Task goal — Find and copy every line in the records that includes the string "Given".

[Items from a dataset]
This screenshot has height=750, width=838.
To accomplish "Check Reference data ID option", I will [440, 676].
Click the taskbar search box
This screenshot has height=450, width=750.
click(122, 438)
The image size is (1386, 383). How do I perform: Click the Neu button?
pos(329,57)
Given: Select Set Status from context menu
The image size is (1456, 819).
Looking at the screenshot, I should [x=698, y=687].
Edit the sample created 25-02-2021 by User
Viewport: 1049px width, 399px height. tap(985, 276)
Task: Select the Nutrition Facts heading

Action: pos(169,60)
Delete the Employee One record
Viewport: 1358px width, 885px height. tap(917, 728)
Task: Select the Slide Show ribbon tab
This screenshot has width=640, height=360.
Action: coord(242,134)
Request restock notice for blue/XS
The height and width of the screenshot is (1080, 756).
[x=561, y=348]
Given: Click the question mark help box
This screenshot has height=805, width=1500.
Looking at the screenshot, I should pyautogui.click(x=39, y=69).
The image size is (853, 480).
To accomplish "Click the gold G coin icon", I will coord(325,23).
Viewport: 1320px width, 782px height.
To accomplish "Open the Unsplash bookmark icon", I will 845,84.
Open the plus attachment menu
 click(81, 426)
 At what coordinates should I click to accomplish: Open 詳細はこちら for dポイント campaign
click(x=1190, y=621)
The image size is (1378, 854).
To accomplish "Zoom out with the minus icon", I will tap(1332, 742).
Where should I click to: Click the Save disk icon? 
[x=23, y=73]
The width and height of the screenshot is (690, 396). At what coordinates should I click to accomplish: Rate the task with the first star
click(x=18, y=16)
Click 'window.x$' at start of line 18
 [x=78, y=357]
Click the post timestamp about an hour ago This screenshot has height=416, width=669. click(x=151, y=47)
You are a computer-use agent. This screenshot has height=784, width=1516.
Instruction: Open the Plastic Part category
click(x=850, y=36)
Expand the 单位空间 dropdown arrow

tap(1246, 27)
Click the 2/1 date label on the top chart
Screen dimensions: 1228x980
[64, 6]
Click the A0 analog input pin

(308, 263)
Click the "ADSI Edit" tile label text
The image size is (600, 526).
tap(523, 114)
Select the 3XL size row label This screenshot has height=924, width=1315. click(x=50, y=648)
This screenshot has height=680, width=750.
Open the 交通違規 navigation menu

Exercise result —
Given: Select Set Status from context menu
Given: Click the question mark help box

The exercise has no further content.